Il finale di American Psycho è molto complesso e metaforico: per capirlo bisogna andare oltre quello che il film sembra voler comunicare e ragionare sulla struttura narrativa
La storia di Patrick Bateman (Christian Bale) in American Psycho non è solo una storia di inusitata violenza scaturita tra gli eccessi, il lusso e l’edonismo della vita nella cultura yuppie negli anni ’80. Il personaggio, che lo stesso Bret Easton Ellis afferma essere emerso dal proprio stile di vita all’epoca, agisce in un mondo in cui le regole vengono smontate.
Per esempio, viene continuamente scambiato per qualcun altro; quando confessa i suoi omicidi a chicchessia nessuno sembra dargli ascolto; la violenza di cui è colpevole non sembra avere conseguenze, neanche quando egli viene direttamente indagato per le uccisioni; e tutto si riduce a una pura gara di formalità, di possesso, di prestigio che sotto la superficie non lascia nulla.
Ecco perché Bateman ci tiene tanto alla cura del suo fisico, a dare mostra della propria cultura musicale (in realtà piuttosto superficiale, visto che si sofferma solo su artisti pop commerciali), a fare attenzione ossessivamente agli abiti che porta confrontandoli con quelli degli altri, e così via. Lui stesso ammette, candidamente, che sotto l’apparenza di sé non esiste nulla: c’è il vuoto, non un essere umano.
Il punto è che questo essere vuoto cerca disperatamente una definizione, e le sue azioni mirano alla ricerca di questo: qualcosa che lo renda “speciale”, significativo, memorabile in un mondo nel quale, come possiamo vedere, tutti sono intercambiabili e niente ha davvero valore. Ma questa soddisfazione, fino alla fine, non gli è concessa.
Quando Bateman confessa al suo avvocato l’omicidio di Paul Allen (Jared Leto), con le parole più chiare e cristalline possibili, costui afferma a chiare lettere che non può essere successo, perché egli ha cenato con Paul Allen a Londra pochi giorni addietro. Allen quindi non è morto, nonostante noi lo abbiamo visto chiaramente ucciso da Bateman.
Ma lo abbiamo visto? No, la scena è censurata, vediamo solo il vago profilo di un cadavere. Questo perché la regista, Mary Harron, gioca sulla percezione nel film, sulla differenza tra ciò che si vede, ciò che sappiamo e ciò che è reale. Non possiamo in primis essere sicuri che lo stesso Bateman non abbia vissuto tutto solo nella sua testa.

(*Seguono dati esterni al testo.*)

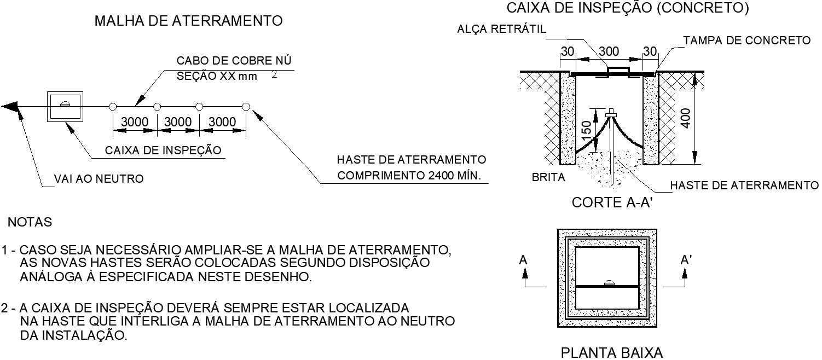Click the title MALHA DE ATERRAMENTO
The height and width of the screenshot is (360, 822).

Ma si va oltre. Il personaggio subisce la peggiore sconfitta possibile: in quanto attore in una narrazione e mancando di andare incontro a una reazione o a una punizione per i suoi atti egli non può realizzare alcuna catarsi, ossia alcun arco di trasformazione. La sua esistenza è quindi inutile al 100%: le sue azioni non hanno e non hanno mai avuto alcun senso.
Ecco quindi il significato del monologo finale in American Psycho: “Non ci sono più barriere da attraversare. Tutto ciò che ho in comune con l’incontrollabile e la follia, la perversione e la cattiveria, tutto il male che ho causato e la mia totale indifferenza verso di esso, ormai li ho superati. Il mio dolore è costante e acuto, e spero che per nessuno ci sia un mondo migliore”.
“In realtà, voglio solo che il mio dolore sia inflitto anche agli altri. Voglio che non si salvi nessuno. Ma anche dopo averlo ammesso, non c’è catarsi. La mia punizione continua a evitarmi, e non ho imparato niente di nuovo su me stesso. Nessuna nuova conoscenza si può estrarre dal mio racconto. Questa confessione non significa niente“.